The EBRD: What role does it have to play 20 years on?
19 April 2011, BBC
Twenty years on from its creation, the European Bank for Reconstruction and Development (EBRD) may think it is time to reconsider, or at least extend, its remit.
The bank was founded in London in 1991 to help fund the rebuilding of Russia and the former Communist bloc after the fall of the Berlin Wall.
In its own words, it “fosters transition towards open and democratic market economies”.
But there are now calls for it to go beyond its original statutes and extend lending to North Africa and the Middle East.
The bank itself says it would be willing to provide assistance to Egypt (which is an EBRD shareholder and has already applied to become one of its “countries of operation”).
So is it time for the bank to amend its mandate?
‘Still a way to go’
EBRD president Thomas Mirow is adamant that its initial mission of supporting projects from central Europe to central Asia is still relevant.
“The transition process in central and eastern Europe has very much progressed but has not been completed,” he said.
“There’s still a way to go, probably less so in central European countries like Poland and Hungary, but certainly so in eastern Europe.”
The EBRD, which is owned by 61 countries, the European Union and the European Investment Bank, works mainly through local partners, extending credit to private companies to improve infrastructure and core industries.
It played a role in helping with the clean-up from the Chernobyl nuclear disaster, and since its establishment has committed over 60bn euros ($87bn; £53bn) to projects and secured third-party financing of nearly 180bn euros ($261bn; £159bn).

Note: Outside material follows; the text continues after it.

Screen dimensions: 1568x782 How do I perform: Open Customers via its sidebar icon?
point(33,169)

Last year it was the single biggest international investor in Russia.
But critics of the bank see the fact that it is still working towards its initial mission as a failure.

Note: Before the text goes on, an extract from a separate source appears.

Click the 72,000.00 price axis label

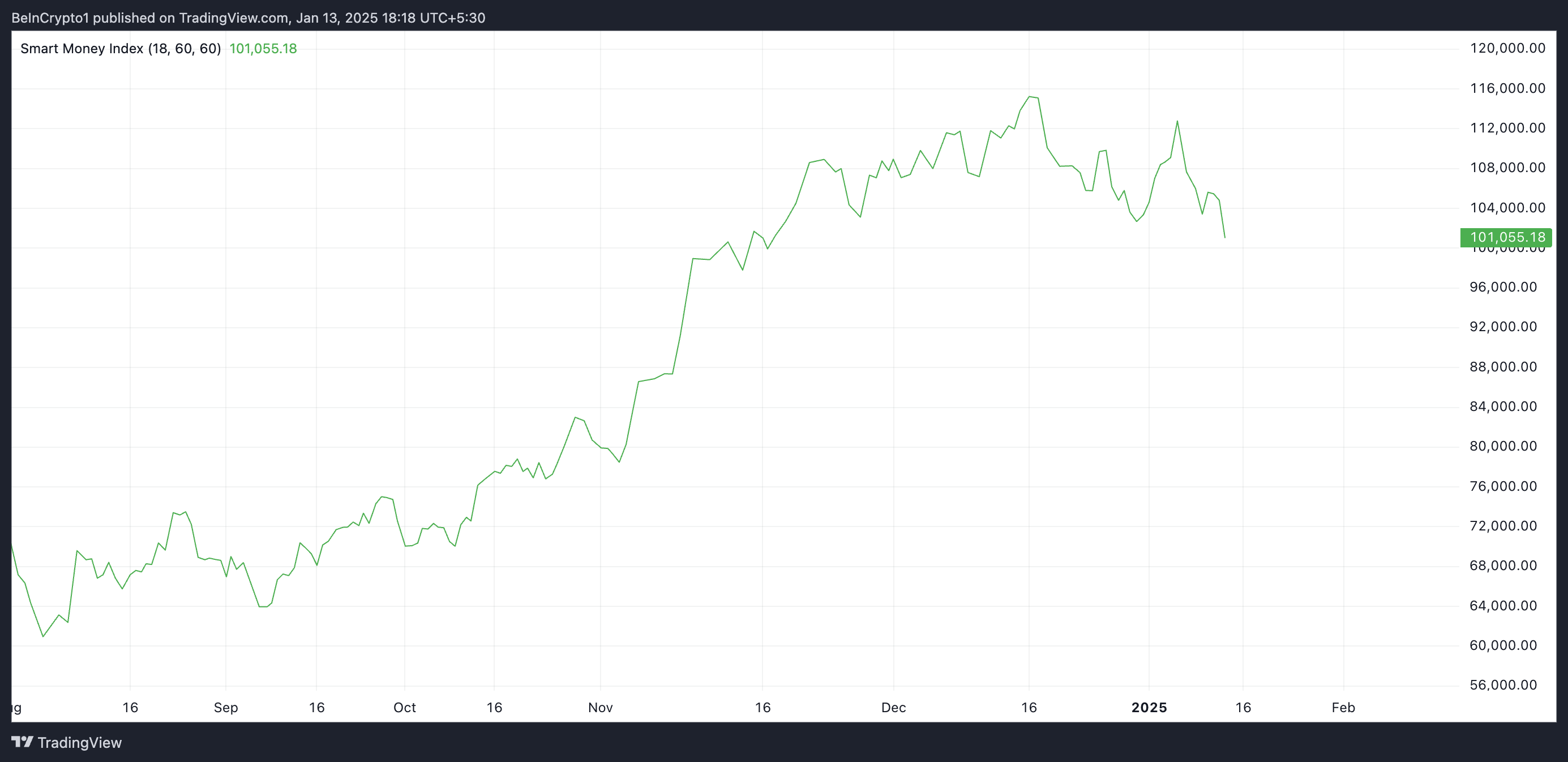pyautogui.click(x=1503, y=526)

“After 20 years many of the EBRD’s countries of operation are still far from being either market economies or functional multi-party democracies,” says Fidanka Bacheva-McGrath from Bankwatch, a non-governmental organisation that monitors foreign banks in eastern Europe.
With regards to the current political turmoil in North Africa and the Middle East, Mr Mirow says the bank has the experience to extend its operations to the region.
Thomas Mirow Mr Mirow says the bank’s shareholders will ultimately decide what direction it takes
“The headline is, of course, that Europe and the west have a strong interest in the situation there and stabilising the market economy system,” he says.
“But we would say the kind of things we have experienced in eastern Europe is quite similar to the situation in Egypt.”
Any lending to Egypt would not come at the expense of the countries the EBRD already operates in, he says.
So will Egypt’s request be approved?
“It is for our shareholders to decide and should they want us to engage we would have the skills and resources to do so,” Mr Mirow says.
More broadly speaking, Vanessa Rossi, associate fellow at the think-tank Chatham House, thinks the EBRD should move on from its original mission.
“I think from the original mandate you could almost say it’s come to the end of its life,” she says.
“However, there’s been a change in conditions which suggests that there’s potential for a new mandate to extend its life.
“This happened because of the crisis of 2008-09 when we saw the financial problems that emerged and, of course, the further economic problems that emerged in these ‘client states’ in central Europe and central Asia.”
She believes that the EBRD could still provide a “financial bridge” that aims not only at infrastructure issues but also at resources development and business development.
And Mr Mirow, too, admits that there are “new sectors coming in”, climate change mitigation, for example.
“It might be that our shareholders would like us to enlarge our activities,” he says.